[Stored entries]

***

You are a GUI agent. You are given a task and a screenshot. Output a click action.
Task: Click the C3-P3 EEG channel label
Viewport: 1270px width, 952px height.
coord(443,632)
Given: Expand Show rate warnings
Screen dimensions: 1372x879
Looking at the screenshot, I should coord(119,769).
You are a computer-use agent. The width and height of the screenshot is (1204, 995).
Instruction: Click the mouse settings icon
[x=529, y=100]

***

> **Activity**: Repeat the lines above, from the one containing "You are a computer-use" to the final line, word for word and with nothing else.

> **Solution to the problem**:
You are a computer-use agent. The width and height of the screenshot is (1204, 995).
Instruction: Click the mouse settings icon
[x=529, y=100]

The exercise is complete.